Subjects arrived at the correct answer in the “20 Questions” game 72 percent of the time; to do that, they answered more than 90 percent of the questions correctly. In other words, they saw the visual interruption, and interpreted it as a “yes.”

Five sets of participants played 20 rounds of the game — a mixture of 10 real games and 10 control games, in which no visual signal was sent at all. Participants guessed the correct answer only 18 percent of the time in the control games.

It’s not the first time Stocco and his fellow researchers have delivered a brain-to-brain signal over the Internet. Two years ago, Stocco and computer-science professor Rajesh Rao conducted an experiment in which Rao transmitted signals from his brain to Stocco, causing his finger to twitch.

At the time, the two said they believed it was the first time two human brains had been directly connected in this manner. However, some neuroscientists dismissed the experiment as a publicity stunt.

Stocco said researchers hope they’ll eventually be able to transmit more complex signals, such as shapes rather than simple flashes of light.

In the 20 Questions experiment, “the brain is trying to make sense of a signal that normally doesn’t exist,” he said. “The brain is saying, ‘I don’t know what this thing is, but I think it’s a line.’ If we can control that with more precision, we could make a shape, or an object.”

If scientists could figure out how to transmit shapes between two brains, it might eventually allow people to collaborate on problem-solving in a completely novel way, he said.

Stocco said there are other applications for the science, too.

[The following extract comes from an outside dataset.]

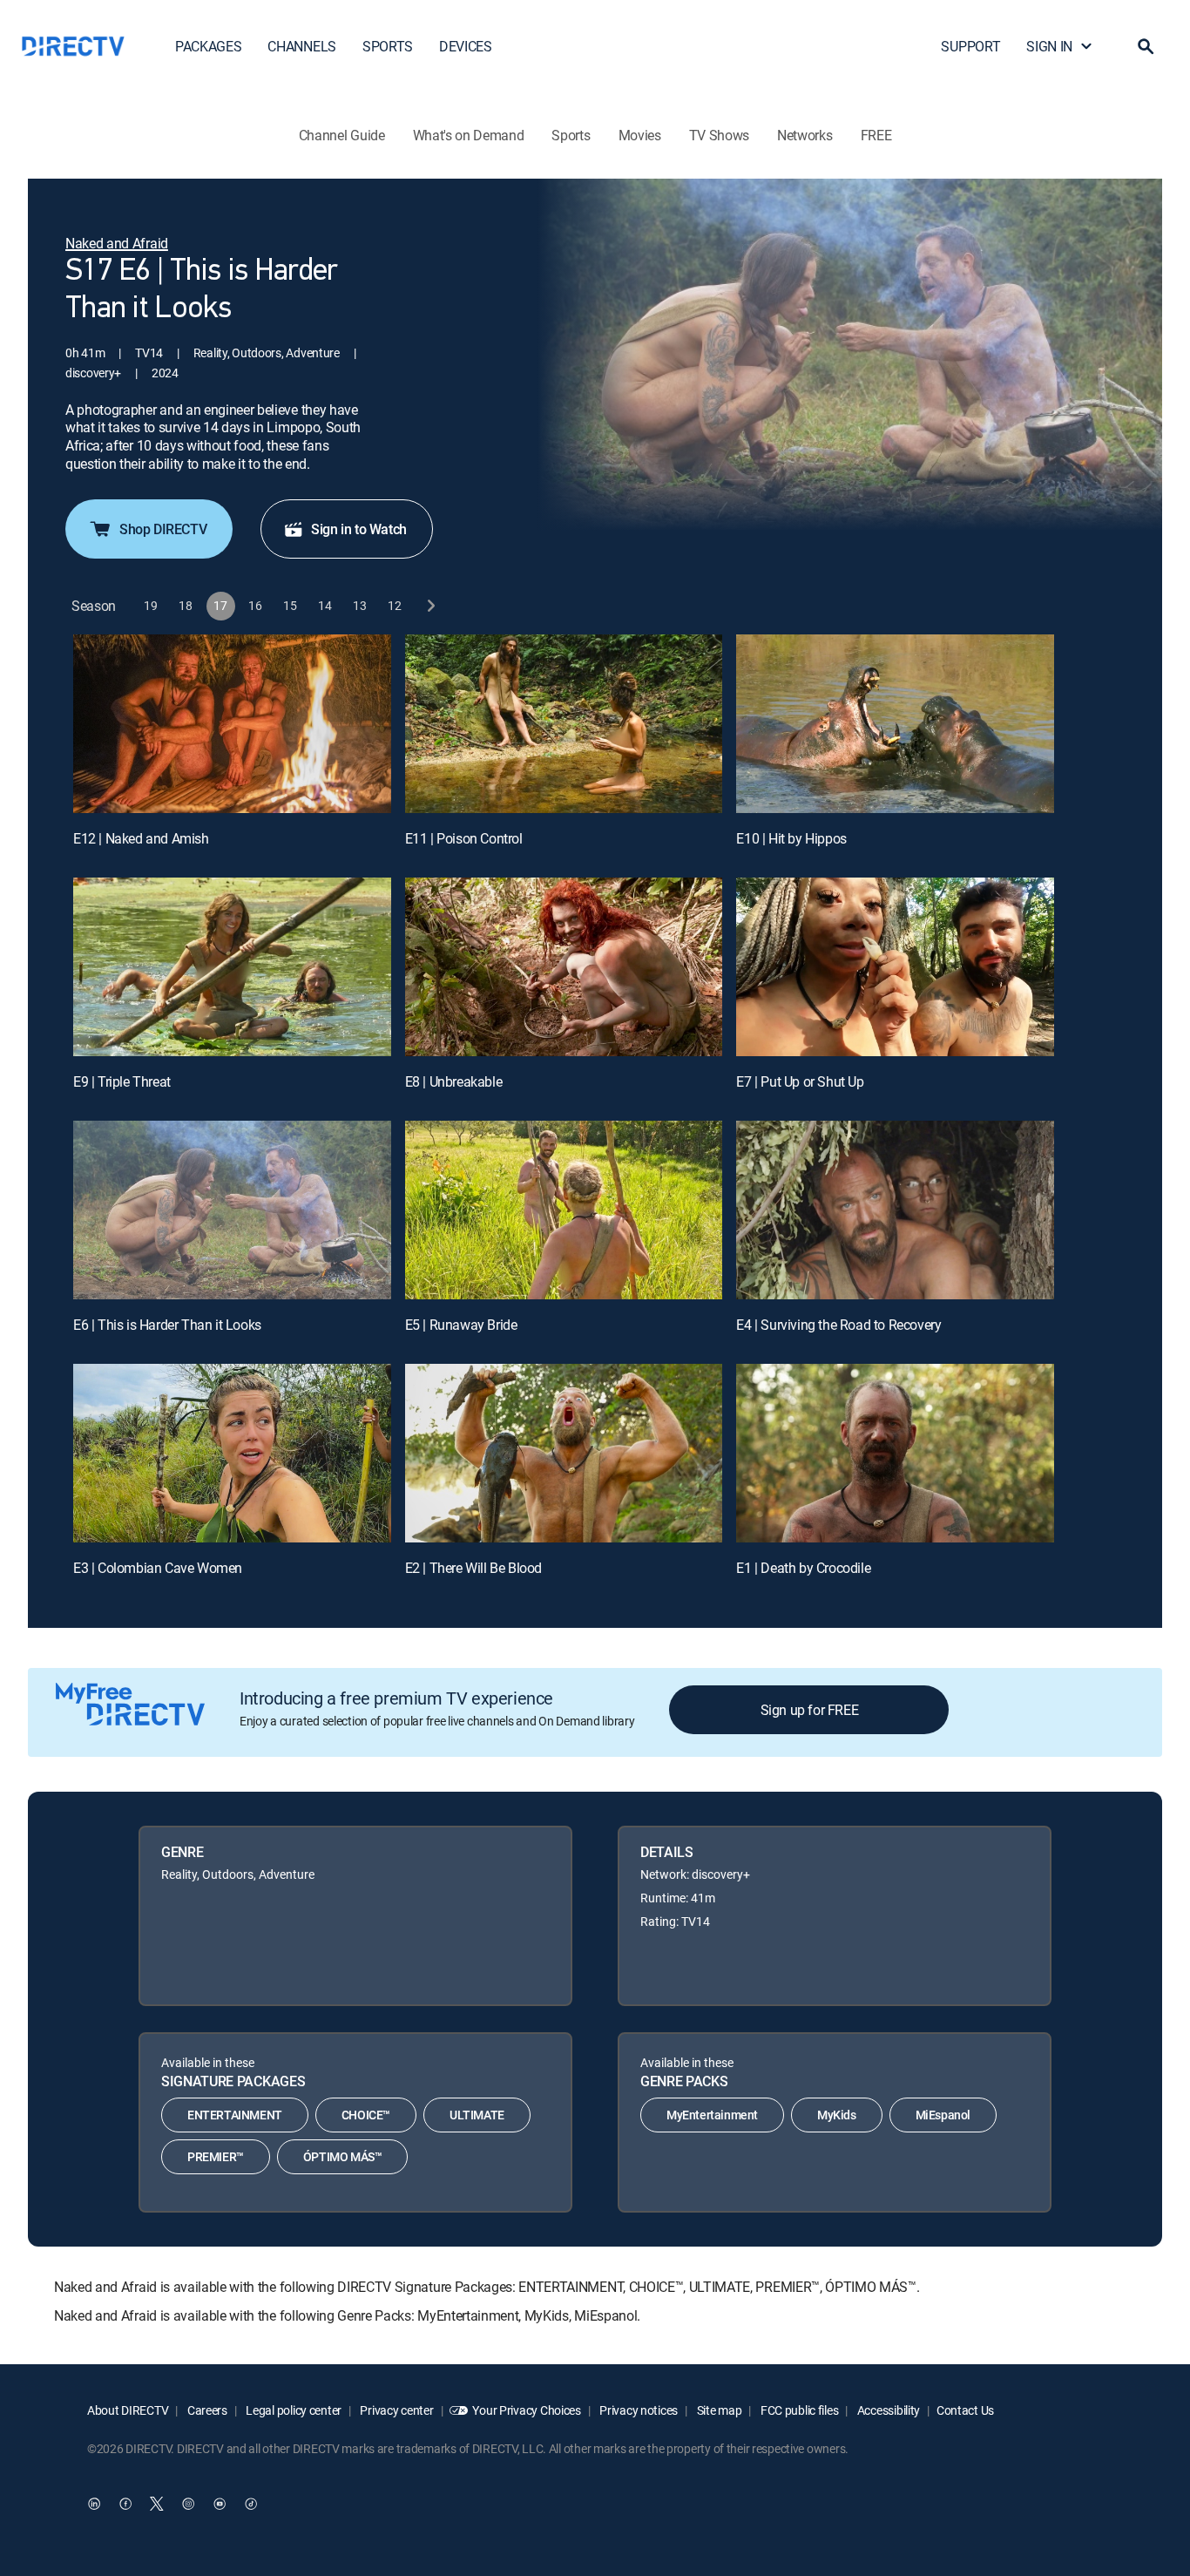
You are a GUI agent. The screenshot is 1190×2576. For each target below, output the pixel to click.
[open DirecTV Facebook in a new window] (125, 2504)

For example, researchers know how to measure patterns of brain activity to tell whether somebody is paying attention. One day, scientists may be able to capture those brain patterns and transmit them to a person whose mind wanders, such as a student trying to overcome Attention Deficit Hyperactivity Disorder.

Or perhaps one day, you could record the electrical impulses that pulse through your brain when you are at the peak of performance, and use that to wake up your brain at a later state, when your attention is flagging.

“It could be a new frontier of self-help,” Stocco said.